Quatre mois plus tard, je n’ai obtenu aucune réponse ni même un accusé de réception à cette plainte… Si je ne l’avais pas envoyée en recommandé, je n’aurais aucune preuve qu’elle a existé ! Le 3 avril, je ré-adresse un recommandé au procureur « sans nom » pour lui demander des nouvelles de ma plainte. Je dis « sans nom » parce qu’il n’a pas répondu et qu’il y a à Nantes un procureur en titre et une quinzaine de substituts, le premier n’étant pas le patron des autres. Chacun travaille comme il l’entend et c’est grâce à cette désorganisation que le substitut ripou Calut a pu lancer contre moi une procédure d’interdiction de gérer partant d’un faux dossier. Le 6, je reçois une réponse, mais d’un procureur anonyme. « Anonyme »… « en secret »… On y revient toujours ! Quant à la signature, il y a bien, en bas, une sorte de rature illisible précédée de « P/ le procureur de la république ». C’est trop commode… En objet : « demande de suites judiciaires »… C’est tout de même plus « anonyme » que « plainte du 7-12-05 pour forfaiture contre M. Castagné » comme ma plainte  est intitulée ! Ce courrier de notre haute administration m’informe que c’est le Tribunal de Grande Instance de Vendée qui s’occupe de l’enquête. Bizarre… Il me conseille de réécrire dans 4 mois pour avoir des nouvelles. Oui, oui, vous avez bien lu ! C’est bien à moi de demander des nouvelles et non à l’administration de m’en donner. Les administrations ne sont pas au service des Français, c’est toujours l’inverse.

Je suis convaincu que si je n’avais pas écrit par deux fois montrant ma ténacité, il n’y aurait pas eu de suite. En fait, je viens de les contraindre à entamer la procédure. En effet, quelques temps après (24 mai 2006), je suis convoqué par la gendarmerie. L’enquête, c’est donc moi qui en suis l’objet, pas le juge ! Le policier tente – mollement – de me faire abandonner ma plainte, en me faisant mesurer les risques que j’encoure. Je m’y refuse, bien entendu. Au contraire, j’insiste sur toute la publicité que j’ai déjà donnée à ma plainte, en informant les médias.
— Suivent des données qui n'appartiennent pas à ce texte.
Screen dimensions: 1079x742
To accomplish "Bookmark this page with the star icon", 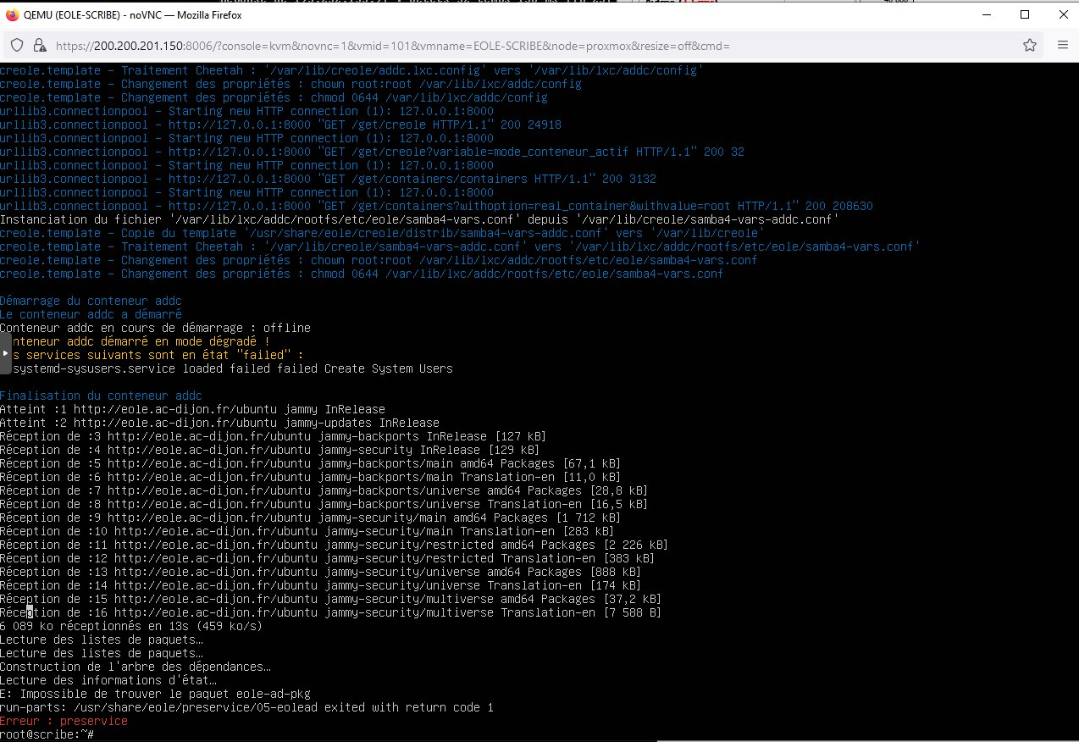I will pos(1030,45).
Quatre mois plus tard, je n’ai toujours aucune nouvelle du procureur. Alors, comme il l’a demandé, je lui adresse un nouveau recommandé (14 septembre 2006). Pas de réponse… Alors, un mois après, je lui adresse un nouveau recommandé mais cette fois-ci carrément agressif, pour faire réagir ce procureur Sans-Nom. Je lui demande des nouvelles de Castagné mais aussi je le somme de m’expliquer pourquoi il a relaxé Martins au pénal en dehors de tout jugement après son agression au tournevis (voir 2006). En effet j’ai fait appel du jugement ed Sauvaget et mon dossier a été transmis à la cour d’appel de Rennes. Mais… le procureur de Nantes a intercepté la plainte et n’a transmis à Rennes que sa partie civile. La partie pénale, qui risquait de causer grand tort à Martins, il a refusé de la transmettre… A travers les explications tortueuses de mon avocat, Me Maillard, qui visiblement a le plus grand respect pour le système, je finis par comprendre qu’en France un procureur de la république peut parfaitement faire sa justice lui-même ! « La loi » l’autorise à ne pas accepter qu’un citoyen fasse appel pour protéger un copain. Que notre république est bananière !

Toujours sans réponse à mes courriers, je finis par comprendre que le procureur est aussi corrompu que Castagné et consorts, et j’abandonne… Cependant, en ne donnant pas suite à ma plainte, en ne m’adressant pas le moindre courrier, le procureur de la république de Nantes vient d’avouer qu’il protège un juge ripou. Les fonctionnaires véreux savent faire diligence quand il s’agit de nuire à un chef d’entreprise, mais pas quand il s’agit de transmettre une plainte contre un fonctionnaire.